練習問題:
1. サンプルデータ加工の手順の文章に、データ加工や分析に使うツールや機能として名前が出てくるものをすべて挙げてください。
2. サンプルデータ加工の手順の文章を、最後の文のあとから書き継いでください。

元の文章:
※本エントリーは、私、小田一弥が一個人として勉強を兼ねて記載したものです。私の勤務先である日本アイ・ビー・エム株式会社の見解・見識ではない、個人としての記載内容としてご覧ください。
サンプルデータ加工の手順
今回は、「クルマの受容性」に関するオープンデータを使ってみました。
そこそこのレコード数がありながらも、欠損値がないので、取り扱いが楽なデータです。
<サンプルデータの入手・加工方法>
1.UCIのサイトからデータをダウンロード
黄色でハイライトされている「Data Folder」をクリックし、下記2ファイルをダウンロードしてください。
・car.data:ローデータ。カンマ区切りになっているので、「car.csv」にリネーム。
・car.nemes:フィールド名。中身はテキストファイルなので、エディタで開ける。
2.「Data Refinery」でデータ加工する。
データ加工から分析までシームレスに行えるのが、Watson Studioのメリットの一つです。Excelでも可能なデータボリュームですが、Watson Studioの「Data Refinery」でデータ加工を行います。
Watson Studio上でのプロジェクト作成や「Data Refinery」へのデータ取り込みは、下記エントリーをご覧ください。

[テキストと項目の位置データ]
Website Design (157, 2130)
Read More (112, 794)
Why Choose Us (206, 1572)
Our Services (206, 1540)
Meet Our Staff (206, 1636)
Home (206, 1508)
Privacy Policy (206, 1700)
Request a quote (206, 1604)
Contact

解答一覧:
1. Watson Studio、Data Refinery、Excel

2.
Watson Studioの「Data Refinery」機能で「馬の疝痛(せんつう)」データを眺めてみた。
3.「Data Refinery」でフィールド名を変更する
このツール的には、「カラム」と言った方がいいかもしれませんが、ややこしいので「フィールド名」とします(馴染みにくければ「レコード名」で)
「car.csv(data)」を取り込んだ直後は、フィールド名がないので、「car.names」に記載されている名称でリネームしてください。
下記画像にあるように、フィールド名の横の鉛筆マークを押すと、リネームできます。
ちなみにフィールド定義は、下記の通りです。
-青文字が説明変数に当たるフィールド、緑文字が目的変数に当たるフィールドです。
-フィールド名の最初にある数字は、左からのフィールド順番です。
「クルマの受容性」に関する回答が入っています。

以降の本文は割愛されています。